Avowed: A Perfect Blend of FPS and Classic RPG

Avowed: A Perfect Blend of FPS and Classic RPG

🟣 Content Overview :
  • Avowed is a first-person RPG from Obsidian, following Pillars of Eternity.
  • The demo at GamesCom emphasized roleplay, conversation, and decision-making.
  • Players use wheels for actions, enhancing familiarity and ease of use.
  • The game features vast, detailed caverns and stunning lighting.
  • Release date for Avowed is February 2025.

Impressions: Obsidian's Blockbuster Avowed Feels Like the Perfect Combination of First-Person and Classic RPG

The follow-up to Pillars of Eternity finally shows us its RPG muscles. Avowed just feels right.

Usually, sitting down with a new roleplaying game, there's a period of adjustment. But with Avowed, I just started playing.

I picked a rogueish character armed with twin pistols and a bow for longer range and immediately set about exploring some caves beneath Dawnshore like I'd lived there my whole life.

A lot of what's been shown of Avowed up until now has been very much focused on action and exploration. The demo I played at GamesCom was much more focused on an aspect I imagine longtime Obsidian fans might have been missing until now: the roleplay.

While I took part in multiple battles and did my fair share of exploration, the emphasis here was on conversation, deliberation, and branching decision-making.

Being first-person certainly helps with that feeling of familiarity. It removes a lot of what can feel alienating about more traditional remotely-viewed RPGs and means you're not learning a new UI of 800 buttons.

Instead, all your actions here are dealt with via wheels that pop up when holding down the left bumper. I started out playing mouse-keyboard but then found it more comfortably played on a controller.

It also helped that so much of the conversation in this 45-minute section of the game felt familiar for someone who's already spent a fair few dozen hours in Eora, the world in which Pillars of Eternity was set.

Here I was tasked with finding a missing expedition team who themselves had been hunting down a holy relic related to the god Eothas. I know Eothas. Or indeed don't, given the events of the 2015 RPG and its 2018 sequel Deadfire.

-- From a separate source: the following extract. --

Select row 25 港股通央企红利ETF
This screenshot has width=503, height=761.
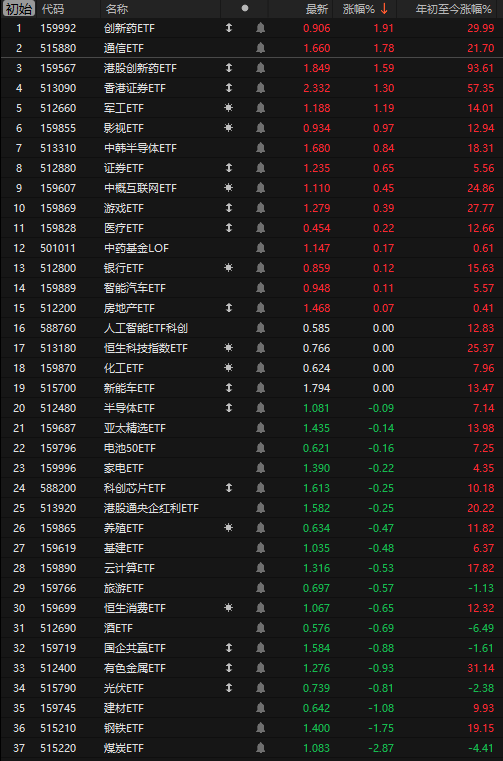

The rather proud Sargamis stands in front of his homemade statue. Of course, developers Obsidian aren't daft, and all of this is color for those who've been along for the ride while an aside for those who are new.

To maintain a balance between the two, Avowed continues the RPG series tradition of including footnotes for absolutely everything of note.

Sargamis is a godlike like your own character, a unique race of beings thought to be blessed by the gods with special skills, and he's clearly up to no good.

He's got some ridiculous plan to revive Eothas via a statue and he's stringing us along with some nonsense about never having seen the exploration party. Sargamis is clearly too chicken to go get the relic he needs, so inevitably suggests that we go get it ourselves.

So begins the quest of leaping between platforms over a massive chasm, climbing and exploring to find chests, and discovering the route to reach this magical MacGuffin.

As I played, I couldn't help but collect every item, harvest every plant, and seek out every chest even though I knew I wasn't going to be using any of it given the brevity of my time with the game.

The enormous caverns of Avowed took me aback aside from how natural this all felt was the scale. This section is all set in caves and could easily have been tunnels and small rocky rooms.

Instead, it was a series of vast, beautiful caverns extraordinarily detailed across vast areas I couldn't hope to reach. This is bolstered by some stunning lighting.

The one thing I didn't have time to get to grips with properly was combat. I managed fine, although I felt slight shame at how many health potions I was glugging.

At range, I felt like a master. The bow and arrow is fantastic to use and rather generous with its aiming. Thankfully, Kai was also helping out, his own AI taking care of his fighting.

The same sequence from the game was being used for hands-off demos elsewhere in the German conference, so you can see an alternative playthrough of what I saw, albeit with a wizard instead of a rogue and making different conversation choices.

I've seen a lot of gaming sites comparing Avowed to Skyrim, which I find the most peculiar idea. The games are both RPGs and both first-person, but after that, I struggle to find a connection.

Avowed feels much more coherent, more focused, like the natural evolution of games like Arkane's wonderful 2006 RPG Dark Messiah of Might and Magic.

In the mad frenzy of a week of nonstop appointments, I entirely forgot the release date for Avowed and got it into my head it was arriving before this Christmas.

With the demo completed, Sargamis dealt with, and a ridiculous hankering to carry on playing, I turned back to the Obsidian guy and said, "What's the release date for this again?"

"February 2025," he replied, and in a moment of complete unprofessionalism, I responded, "WHAT? NO!"

I think that's likely the most useful bit of information to take away from all this. I exclaimed like an affronted nine-year-old when I realized how long I have to wait to be able to play any more.